阿武隈「お風呂は大好きクマ~、ふふーん!」

阿武隈「建造が終了したクマ~」


球磨「クマアアアアアアアアアアアアアアアアアアアアアアアアアアアア!!!」ドドドドドドドドドドドドドド

提督「あ」

阿武隈「!?」

球磨「球磨のアイデンティティーを奪うなクマァァァァァァァァァァァ!!!」

阿武隈「ひゃあぁぁぁぁぁ!!ごめんなさいいいいいいい!!」

球磨「ガルルルルルルルルルルルルル!!」

提督「………失敗、と」

35: 2015/09/20(日) 21:47:13.81 ID:51okiazd0
 ―15時、執務室―

阿武隈「もう…どうすれば…」

提督「……阿武隈さん」

阿武隈「はい?」

提督「やはり阿武隈さんは、今のままが一番個性的だと思いますよ」

阿武隈「へ?」

提督「先ほども述べた通り、奇跡の作戦の旗艦を務め、改二になってからはずば抜けた性能を持つぶっ壊れ軽巡…」

阿武隈「ですから、私はそういう個性よりも性格的な個性を―」

提督「そこです」

阿武隈「?」

提督「他のクマトリオが性格面で個性的なのであれば、貴女は外面、性能で個性的です。そちらの方が、性格面が異常な方より親しみやすいですから」

阿武隈「そ、そうですかね……」

提督「そうです。今のままの阿武隈さんの方が良いと、私は思います」

阿武隈「……分かりました。では、今のままでいる事にします」

提督「考え直してくれたようで何よりです」

阿武隈「ご協力、ありがとうございます。では、失礼します」パタン

提督「…………………ふぅ」ギシッ

提督(…まあ、下手に性格を変えてしまうと、これまでの阿武隈さんの交友関係が崩れてしまいかねませんから、変えないようにリードしましたが…)

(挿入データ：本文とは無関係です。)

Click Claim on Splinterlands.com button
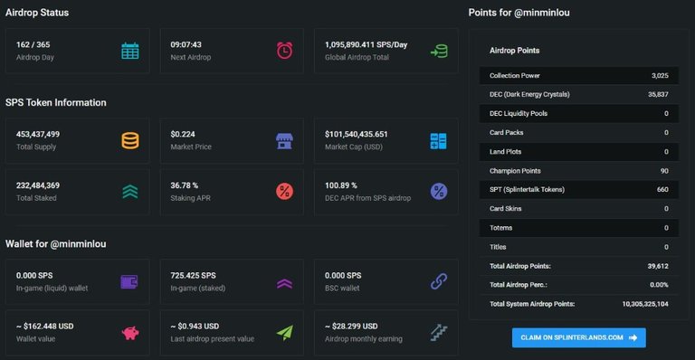Image resolution: width=695 pixels, height=360 pixels. point(579,338)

阿武隈『そう…そうよね!あたしはもう十分個性的よね、うん!」

提督(計画通り)ニヤリ


【終わり】

36: 2015/09/20(日) 21:52:16.60 ID:51okiazd0
【キャラクター紹介】

≪阿武隈≫

長良型軽巡洋艦六番艦。艦娘No.110(改二はNo.200)。改二になる前までは若干おどおどした雰囲気が目立っていたが、改二になってからは凛々しくなる。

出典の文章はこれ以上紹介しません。